··· Data in this exercise
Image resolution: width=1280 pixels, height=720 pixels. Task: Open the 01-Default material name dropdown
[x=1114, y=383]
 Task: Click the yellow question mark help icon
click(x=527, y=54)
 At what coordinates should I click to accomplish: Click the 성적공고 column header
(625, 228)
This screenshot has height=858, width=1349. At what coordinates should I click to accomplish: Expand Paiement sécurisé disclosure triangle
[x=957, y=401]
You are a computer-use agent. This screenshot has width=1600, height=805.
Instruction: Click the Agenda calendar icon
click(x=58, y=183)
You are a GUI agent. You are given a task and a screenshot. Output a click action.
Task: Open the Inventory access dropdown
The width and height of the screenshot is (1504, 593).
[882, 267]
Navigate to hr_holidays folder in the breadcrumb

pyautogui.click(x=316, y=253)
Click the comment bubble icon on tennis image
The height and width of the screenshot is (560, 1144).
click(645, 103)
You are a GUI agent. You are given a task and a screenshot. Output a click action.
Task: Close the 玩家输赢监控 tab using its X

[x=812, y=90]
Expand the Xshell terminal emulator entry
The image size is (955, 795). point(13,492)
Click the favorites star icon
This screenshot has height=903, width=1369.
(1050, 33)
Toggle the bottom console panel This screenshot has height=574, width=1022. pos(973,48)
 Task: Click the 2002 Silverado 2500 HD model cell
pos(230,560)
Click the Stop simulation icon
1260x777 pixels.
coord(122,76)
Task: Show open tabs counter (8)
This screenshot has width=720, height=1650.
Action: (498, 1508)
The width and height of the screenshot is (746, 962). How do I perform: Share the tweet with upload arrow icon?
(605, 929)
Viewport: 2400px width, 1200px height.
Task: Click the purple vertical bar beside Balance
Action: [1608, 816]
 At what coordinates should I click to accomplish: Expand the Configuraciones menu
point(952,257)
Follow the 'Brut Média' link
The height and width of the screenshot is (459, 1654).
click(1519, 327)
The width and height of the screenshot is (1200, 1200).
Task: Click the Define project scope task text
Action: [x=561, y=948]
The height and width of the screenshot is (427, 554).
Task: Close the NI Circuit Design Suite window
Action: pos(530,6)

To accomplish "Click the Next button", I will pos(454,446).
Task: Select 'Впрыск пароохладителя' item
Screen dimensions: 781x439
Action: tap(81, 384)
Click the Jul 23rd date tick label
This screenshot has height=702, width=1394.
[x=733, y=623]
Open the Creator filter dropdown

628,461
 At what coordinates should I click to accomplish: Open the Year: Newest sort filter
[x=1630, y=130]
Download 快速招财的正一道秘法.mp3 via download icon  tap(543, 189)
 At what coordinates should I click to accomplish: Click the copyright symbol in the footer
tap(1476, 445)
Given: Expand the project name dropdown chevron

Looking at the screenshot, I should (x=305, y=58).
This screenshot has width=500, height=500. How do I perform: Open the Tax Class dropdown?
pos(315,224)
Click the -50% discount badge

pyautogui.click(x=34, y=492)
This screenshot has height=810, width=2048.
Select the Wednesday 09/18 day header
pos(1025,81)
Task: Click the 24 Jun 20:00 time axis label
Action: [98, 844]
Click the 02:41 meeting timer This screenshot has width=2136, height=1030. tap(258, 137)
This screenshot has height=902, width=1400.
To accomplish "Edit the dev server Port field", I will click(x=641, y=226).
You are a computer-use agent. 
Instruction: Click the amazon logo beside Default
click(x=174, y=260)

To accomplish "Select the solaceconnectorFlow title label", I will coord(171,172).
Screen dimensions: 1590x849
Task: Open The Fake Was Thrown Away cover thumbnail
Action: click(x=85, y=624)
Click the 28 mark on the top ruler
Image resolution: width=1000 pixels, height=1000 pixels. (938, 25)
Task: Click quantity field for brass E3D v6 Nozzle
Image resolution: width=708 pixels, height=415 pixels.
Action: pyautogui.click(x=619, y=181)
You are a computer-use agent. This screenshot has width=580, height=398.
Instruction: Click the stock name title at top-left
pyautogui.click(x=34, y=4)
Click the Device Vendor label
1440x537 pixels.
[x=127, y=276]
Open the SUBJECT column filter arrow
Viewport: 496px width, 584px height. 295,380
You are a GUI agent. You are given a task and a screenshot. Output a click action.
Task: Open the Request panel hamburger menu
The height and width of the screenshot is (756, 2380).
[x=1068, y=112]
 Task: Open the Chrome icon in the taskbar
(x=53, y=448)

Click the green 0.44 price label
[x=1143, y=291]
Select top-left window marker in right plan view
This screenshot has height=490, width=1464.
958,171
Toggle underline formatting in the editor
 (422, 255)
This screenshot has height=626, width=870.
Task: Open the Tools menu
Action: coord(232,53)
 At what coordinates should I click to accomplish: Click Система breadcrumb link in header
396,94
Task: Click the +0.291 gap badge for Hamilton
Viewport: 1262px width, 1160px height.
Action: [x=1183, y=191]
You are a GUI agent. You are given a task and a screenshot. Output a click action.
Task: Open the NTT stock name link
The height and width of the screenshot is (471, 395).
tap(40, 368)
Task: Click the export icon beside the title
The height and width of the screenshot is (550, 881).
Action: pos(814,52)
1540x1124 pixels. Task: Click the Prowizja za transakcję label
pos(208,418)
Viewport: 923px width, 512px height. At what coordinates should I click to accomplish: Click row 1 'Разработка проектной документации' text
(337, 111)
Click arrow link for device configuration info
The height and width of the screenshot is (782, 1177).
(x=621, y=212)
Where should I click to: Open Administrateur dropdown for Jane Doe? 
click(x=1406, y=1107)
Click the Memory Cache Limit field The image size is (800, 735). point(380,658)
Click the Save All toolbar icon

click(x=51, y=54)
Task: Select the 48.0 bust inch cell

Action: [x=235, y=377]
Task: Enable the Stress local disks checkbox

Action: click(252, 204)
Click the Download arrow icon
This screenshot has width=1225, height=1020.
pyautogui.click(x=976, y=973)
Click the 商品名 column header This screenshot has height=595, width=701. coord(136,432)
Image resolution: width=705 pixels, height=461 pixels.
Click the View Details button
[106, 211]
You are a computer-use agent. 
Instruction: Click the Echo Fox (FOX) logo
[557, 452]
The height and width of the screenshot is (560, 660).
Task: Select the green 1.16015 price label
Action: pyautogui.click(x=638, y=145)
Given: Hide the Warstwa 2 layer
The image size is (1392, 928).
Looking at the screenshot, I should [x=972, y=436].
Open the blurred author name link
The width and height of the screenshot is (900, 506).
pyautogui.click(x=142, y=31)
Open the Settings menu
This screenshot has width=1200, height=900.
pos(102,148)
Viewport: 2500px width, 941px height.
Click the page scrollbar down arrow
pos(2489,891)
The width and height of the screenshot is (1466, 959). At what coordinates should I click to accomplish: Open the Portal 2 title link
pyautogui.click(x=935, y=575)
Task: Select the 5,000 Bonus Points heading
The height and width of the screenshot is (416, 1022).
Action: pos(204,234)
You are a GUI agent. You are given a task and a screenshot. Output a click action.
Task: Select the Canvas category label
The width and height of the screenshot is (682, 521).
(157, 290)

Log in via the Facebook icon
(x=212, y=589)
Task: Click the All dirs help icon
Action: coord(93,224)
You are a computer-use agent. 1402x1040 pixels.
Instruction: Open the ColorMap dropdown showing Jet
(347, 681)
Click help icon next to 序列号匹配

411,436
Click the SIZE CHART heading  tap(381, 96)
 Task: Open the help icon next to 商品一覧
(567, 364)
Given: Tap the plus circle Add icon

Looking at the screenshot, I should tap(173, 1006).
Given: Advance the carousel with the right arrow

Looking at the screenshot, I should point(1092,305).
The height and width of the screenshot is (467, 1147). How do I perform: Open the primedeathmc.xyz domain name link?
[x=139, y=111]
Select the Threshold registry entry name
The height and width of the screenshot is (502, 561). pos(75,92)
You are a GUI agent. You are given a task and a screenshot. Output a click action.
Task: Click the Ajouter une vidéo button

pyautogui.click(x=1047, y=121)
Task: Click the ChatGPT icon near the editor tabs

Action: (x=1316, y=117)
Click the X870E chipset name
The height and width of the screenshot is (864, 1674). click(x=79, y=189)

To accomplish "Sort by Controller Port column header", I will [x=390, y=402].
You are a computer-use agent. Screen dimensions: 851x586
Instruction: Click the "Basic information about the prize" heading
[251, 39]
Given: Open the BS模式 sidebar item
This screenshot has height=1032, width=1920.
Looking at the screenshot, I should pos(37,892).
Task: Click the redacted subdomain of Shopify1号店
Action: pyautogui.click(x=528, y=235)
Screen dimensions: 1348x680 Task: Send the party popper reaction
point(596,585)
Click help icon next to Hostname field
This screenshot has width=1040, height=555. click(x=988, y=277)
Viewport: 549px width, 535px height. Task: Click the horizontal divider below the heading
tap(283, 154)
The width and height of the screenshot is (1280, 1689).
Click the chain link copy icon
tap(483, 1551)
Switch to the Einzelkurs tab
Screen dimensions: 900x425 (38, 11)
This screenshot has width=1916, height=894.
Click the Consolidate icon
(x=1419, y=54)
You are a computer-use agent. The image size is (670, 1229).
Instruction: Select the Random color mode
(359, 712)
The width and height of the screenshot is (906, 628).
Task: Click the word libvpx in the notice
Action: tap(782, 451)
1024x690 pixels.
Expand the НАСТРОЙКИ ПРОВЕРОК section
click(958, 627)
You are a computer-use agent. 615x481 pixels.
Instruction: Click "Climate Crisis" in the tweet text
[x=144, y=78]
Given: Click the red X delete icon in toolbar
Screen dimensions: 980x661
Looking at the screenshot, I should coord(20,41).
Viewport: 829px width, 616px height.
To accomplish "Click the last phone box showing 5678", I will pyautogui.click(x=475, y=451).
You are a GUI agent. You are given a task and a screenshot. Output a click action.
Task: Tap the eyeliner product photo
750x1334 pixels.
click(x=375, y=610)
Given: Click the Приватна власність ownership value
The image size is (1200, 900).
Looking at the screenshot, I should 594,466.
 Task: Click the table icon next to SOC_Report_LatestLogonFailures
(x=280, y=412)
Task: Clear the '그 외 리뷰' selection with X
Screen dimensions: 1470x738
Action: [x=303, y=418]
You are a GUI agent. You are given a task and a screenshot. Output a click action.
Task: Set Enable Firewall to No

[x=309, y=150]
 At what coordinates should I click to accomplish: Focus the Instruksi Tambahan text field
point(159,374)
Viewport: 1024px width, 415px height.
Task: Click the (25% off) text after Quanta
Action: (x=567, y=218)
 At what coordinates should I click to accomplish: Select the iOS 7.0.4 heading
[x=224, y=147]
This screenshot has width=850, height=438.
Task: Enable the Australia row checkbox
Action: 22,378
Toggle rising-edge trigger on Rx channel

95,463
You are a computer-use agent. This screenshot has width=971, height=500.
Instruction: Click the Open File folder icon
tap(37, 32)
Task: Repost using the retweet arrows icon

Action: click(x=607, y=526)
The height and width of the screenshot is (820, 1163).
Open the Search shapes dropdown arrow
······
About this exercise:
State how many lines in the preceding material contain the word "Download", and give nothing else.

Task solution:
2